Design, Analysis, Implementation Flashcards
Big-O notation
Given two functions T(n) and f(n), that always return positive numbers,
T(n) ∈ O( f(n) )
if and only if there exist constants
c, n₀ > 0
such that,
for all n≥n₀,
T(n)≤cf(n)
5 Big-O Simplification Rules
- Constant multiple rule
- Domination rule
- Addition rule
- Multiplication rule
- Transitivity rule
Constant multiple rule
If T(n) ∈ O( f(n) )
and c>0,
then
T(n) ∈ O( c ∗ g(n) )
Domination rule
If T(n) ∈ O( f(n)+g(n) )
and
f(n) ∈ O( g(n) )
then
T(n) ∈ O( g(n) )
We say that g “dominates” f
Addition rule
If
T₁(n) ∈ O( f(n) )
and
T₂(n) ∈ O( g(n) )
then
T₁(n) + T₂(n) ∈ O( f(n) + g(n) ).
Multiplication rule
If
T₁(n) ∈ O( f(n) )
and
T₂(n)∈O( g(n) )
then
T₁(n) ∗ T₂(n) ∈ O( f(n)∗g(n) )
Transitivity Rule
If
T(n) ∈ O( f(n) )
and
f(n) ∈ O( g(n) )
then
T(n) ∈ O( g(n) )
Loop invariant
A property which is preserved at every iteration through the loop.

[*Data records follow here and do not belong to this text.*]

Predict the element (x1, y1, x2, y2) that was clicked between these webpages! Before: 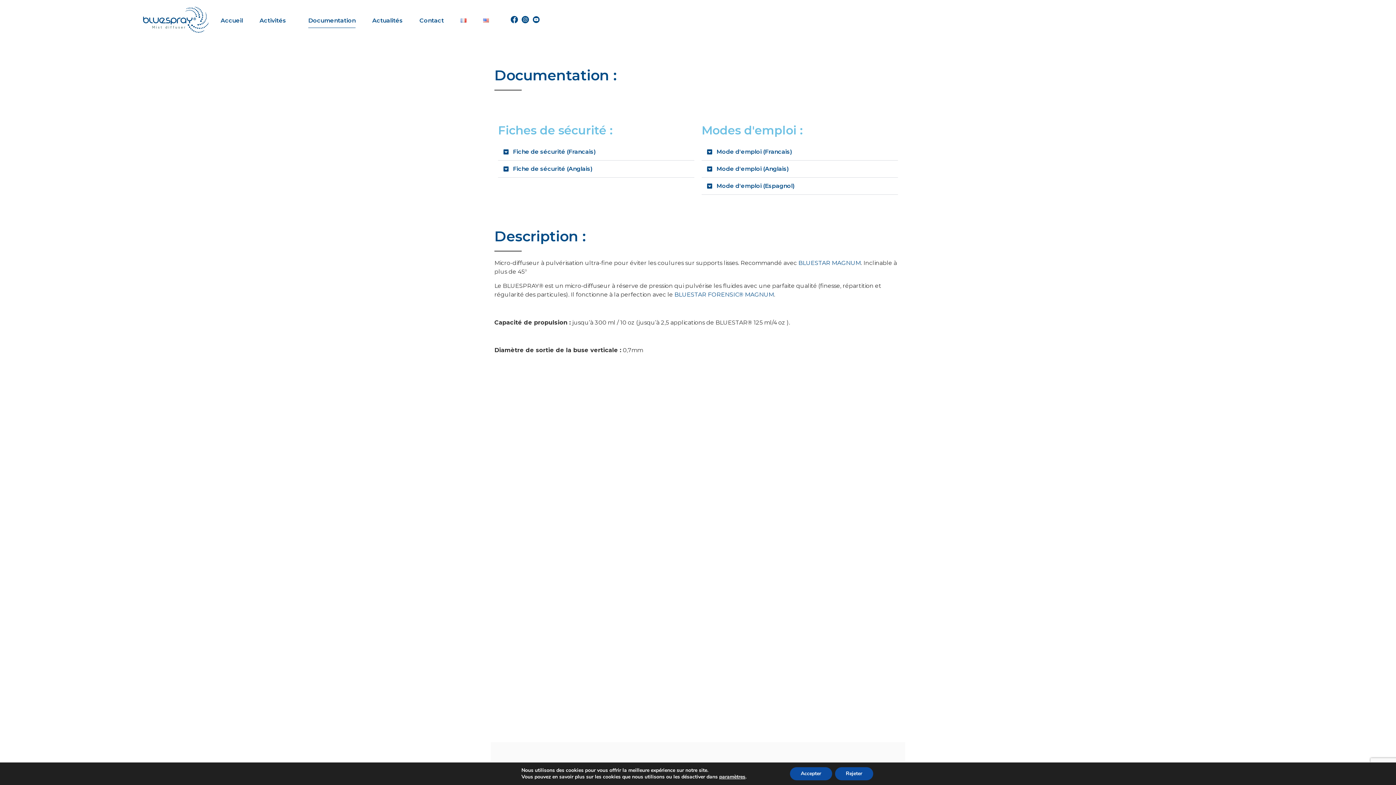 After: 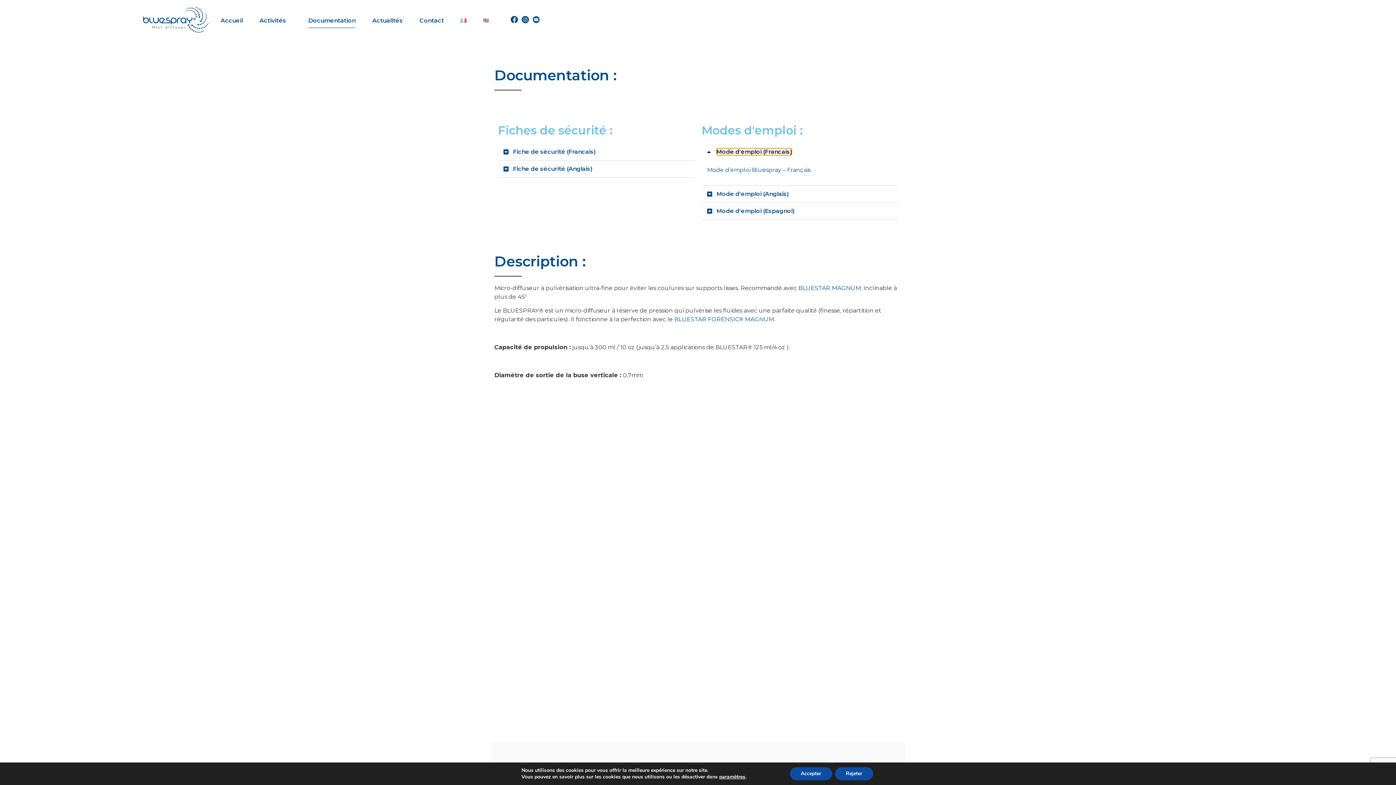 Action: label: Mode d'emploi (Francais) bbox: (716, 148, 792, 155)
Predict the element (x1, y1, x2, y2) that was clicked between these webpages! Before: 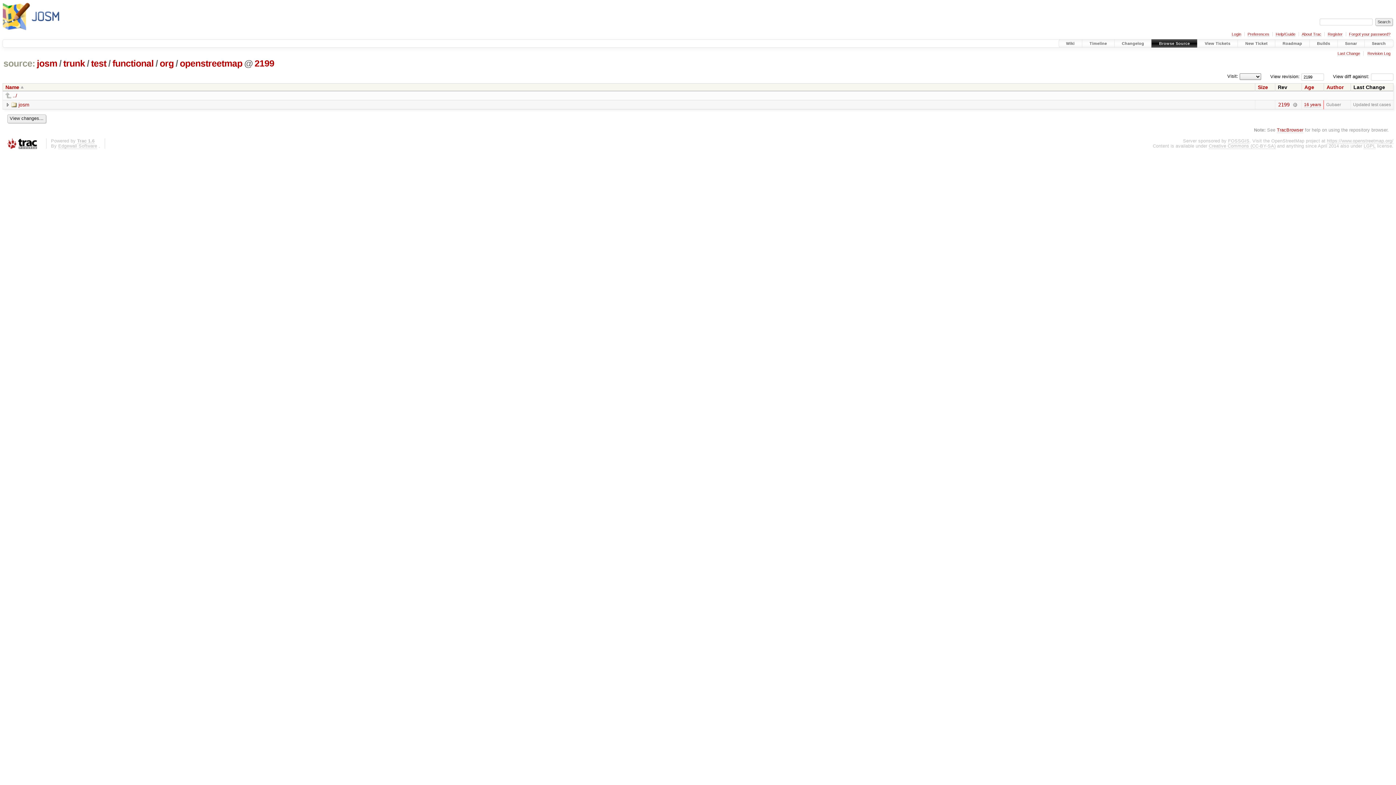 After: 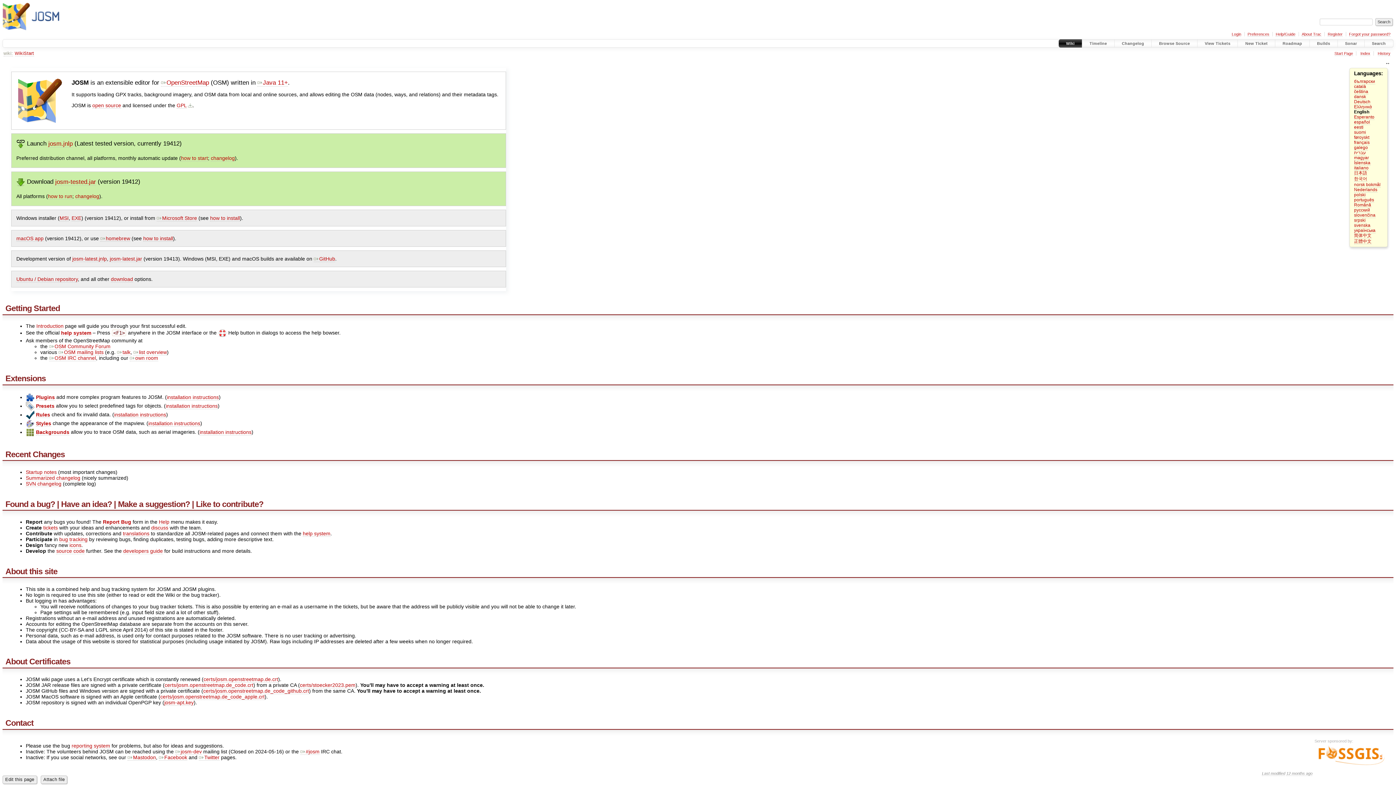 Action: bbox: (2, 11, 59, 17)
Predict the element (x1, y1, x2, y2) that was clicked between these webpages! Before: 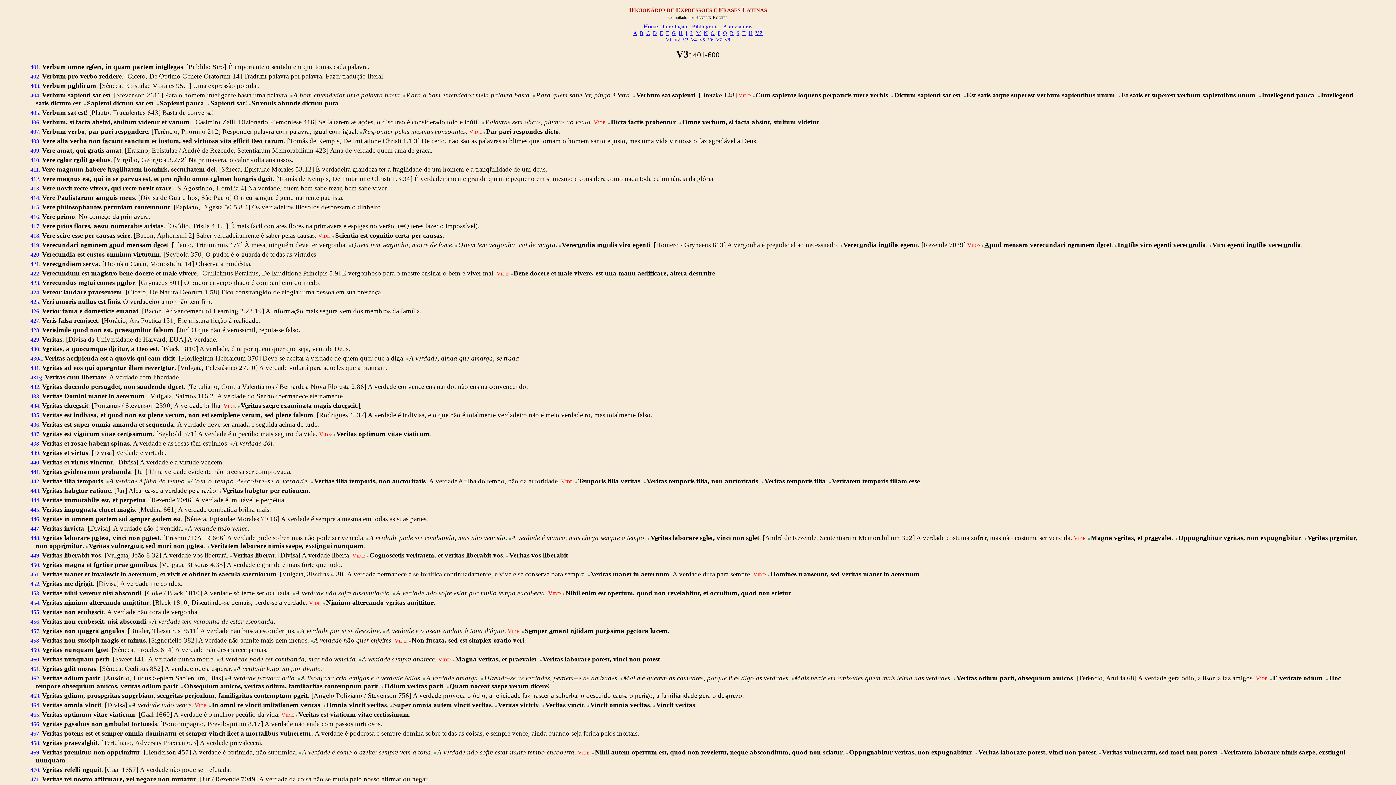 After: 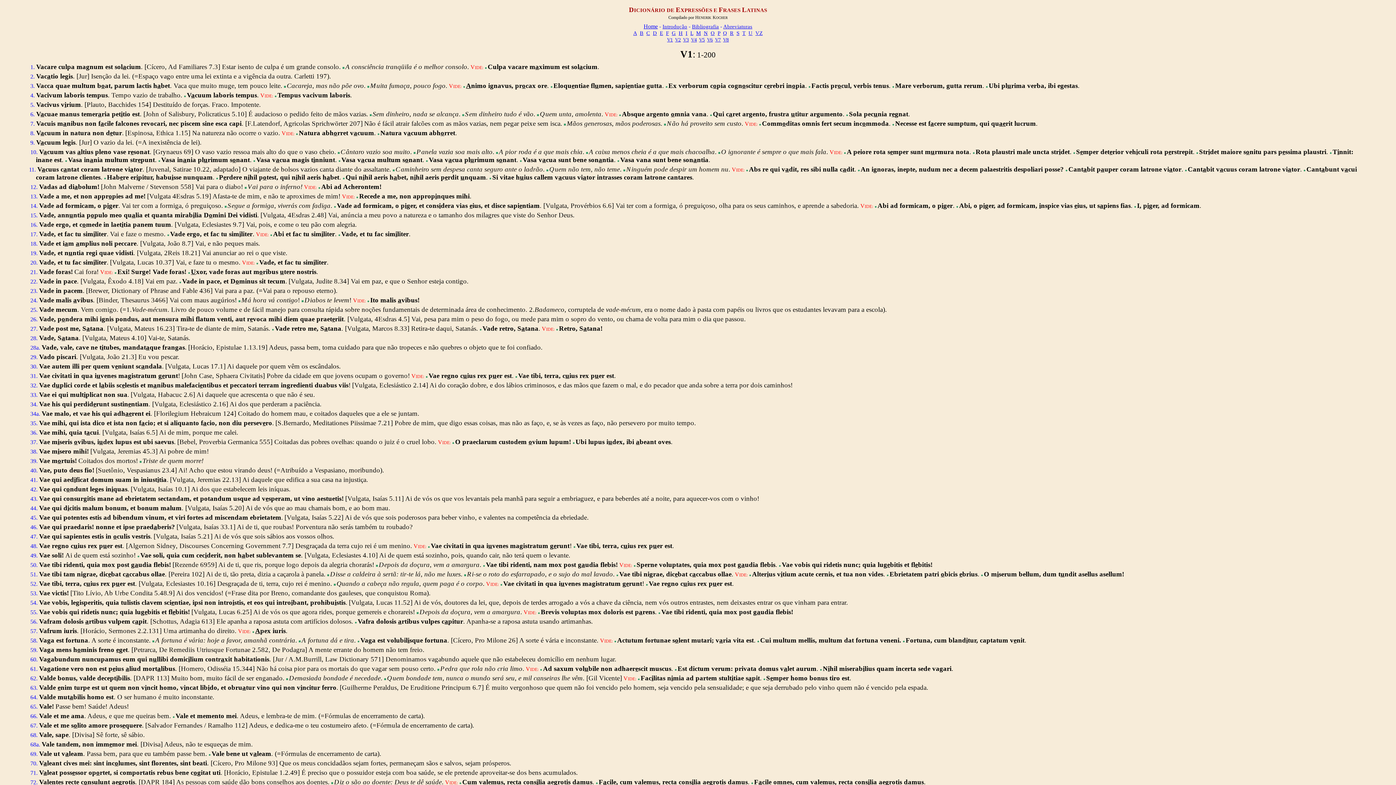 Action: label: V1 bbox: (666, 37, 671, 42)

3 Steps to showing a loop invariant
- Initialization: The invariant is true at the beginning of the first iteration.
- Maintenance. If the invariant is true at the beginning of one iteration, it’s also true at the beginning of the next iteration.
- Termination. After the loop exists, the invariant PLUS the loop termination condition tells us something useful.
Big-Ω
T(n) ∈ Ω( f(n) )
if and only if
f(n) ∈ O( T(n) )
Big-Θ
T₁(n) ∈ Θ( T₂(n) )
if and only if both
T₁(n) ∈ O( T₂(n) ) and T₂(n) ∈ O( T₁(n) ).